* SELECTION *
__________________________________________________
In the northern part of the island one can see rock outcrops with many caves and grottos. Some of the huge rocks rise to a height of 30 metres above the water; they even have names given to them in various times in the past. Many of these rocks are connected in some way with events of the Cossack times — Duman Rock; Vyshcha Holova (Highest Head) Rock; Chorna (Black) Rock; Sovutyna Rock; Durna Rock, to name but a few. One of the caves, Zmiykova (Snake’s) is said to have been a place the great ancient Greek hero Heracles spent some time in, consorting with a minor goddess and siring three sons.
The central part of the island is flat but not featureless. Ravines, depressions and low hills enliven it, and many of these features also have names — Naumova, Kostina, Hromushyna, Korniyeva, Zmiyivka, to provide some examples. Botanists found there over 600 species of various kinds of plants, many of which are on the list of the endangered species. 50 species of fishes live in the many lakes and babbling brooks of the island, and over 200 species of birds can be spotted in the marshy meadows.
__________________________________________________
(Stored dataset items)

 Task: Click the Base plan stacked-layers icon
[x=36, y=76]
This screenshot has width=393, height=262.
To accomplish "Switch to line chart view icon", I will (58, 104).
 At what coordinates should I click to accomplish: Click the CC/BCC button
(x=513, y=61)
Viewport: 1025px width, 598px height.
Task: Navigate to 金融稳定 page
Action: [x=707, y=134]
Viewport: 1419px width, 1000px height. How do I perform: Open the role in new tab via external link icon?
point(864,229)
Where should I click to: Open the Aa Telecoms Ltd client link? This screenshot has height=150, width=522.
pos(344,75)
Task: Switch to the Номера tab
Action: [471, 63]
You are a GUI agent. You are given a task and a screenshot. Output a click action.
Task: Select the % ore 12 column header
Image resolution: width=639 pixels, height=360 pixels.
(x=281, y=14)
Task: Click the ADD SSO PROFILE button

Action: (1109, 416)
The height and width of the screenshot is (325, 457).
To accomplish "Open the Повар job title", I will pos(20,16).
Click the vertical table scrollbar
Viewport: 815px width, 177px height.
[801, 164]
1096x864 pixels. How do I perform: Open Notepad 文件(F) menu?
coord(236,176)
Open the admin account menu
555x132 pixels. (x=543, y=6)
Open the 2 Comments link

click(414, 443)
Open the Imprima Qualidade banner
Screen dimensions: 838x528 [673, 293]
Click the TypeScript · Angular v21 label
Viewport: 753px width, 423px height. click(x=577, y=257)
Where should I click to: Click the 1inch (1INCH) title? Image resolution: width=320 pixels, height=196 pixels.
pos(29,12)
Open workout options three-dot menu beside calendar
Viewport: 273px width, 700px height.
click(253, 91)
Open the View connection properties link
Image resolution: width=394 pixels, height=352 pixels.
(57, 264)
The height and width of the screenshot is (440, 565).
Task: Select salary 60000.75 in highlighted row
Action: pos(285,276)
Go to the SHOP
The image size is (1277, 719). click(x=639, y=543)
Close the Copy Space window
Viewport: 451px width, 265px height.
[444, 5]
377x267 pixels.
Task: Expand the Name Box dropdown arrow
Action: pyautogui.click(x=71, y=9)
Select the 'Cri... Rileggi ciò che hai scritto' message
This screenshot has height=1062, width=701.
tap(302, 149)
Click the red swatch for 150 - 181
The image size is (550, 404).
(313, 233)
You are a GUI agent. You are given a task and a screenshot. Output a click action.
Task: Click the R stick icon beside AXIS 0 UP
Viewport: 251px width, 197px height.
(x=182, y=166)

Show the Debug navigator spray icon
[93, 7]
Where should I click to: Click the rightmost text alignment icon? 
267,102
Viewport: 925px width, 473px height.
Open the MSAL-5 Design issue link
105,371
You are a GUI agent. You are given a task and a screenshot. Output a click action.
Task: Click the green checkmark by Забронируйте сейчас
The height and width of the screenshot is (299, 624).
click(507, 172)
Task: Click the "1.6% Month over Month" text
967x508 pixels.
__________________________________________________
* TASK A *
According to the island description, how many bird species can be seen in the marshy meadows?
* TASK B *
Does the island description support each statement? Answer yes or no for each, quoting the words that decide it.
(i) The central part of the island is flat and featureless.
(ii) Some of the rocks in the north rise 30 meters above the water.
(iii) Botanists recorded fewer than 500 plant species in the central part of the island.
The items have no connection to the island description.

* COMPLETE RESPONSE A *
Over 200 species of birds.

* COMPLETE RESPONSE B *
(i) No: "The central part of the island is flat but not featureless."
(ii) Yes: "Some of the huge rocks rise to a height of 30 metres above the water"
(iii) No: "Botanists found there over 600 species of various kinds of plants"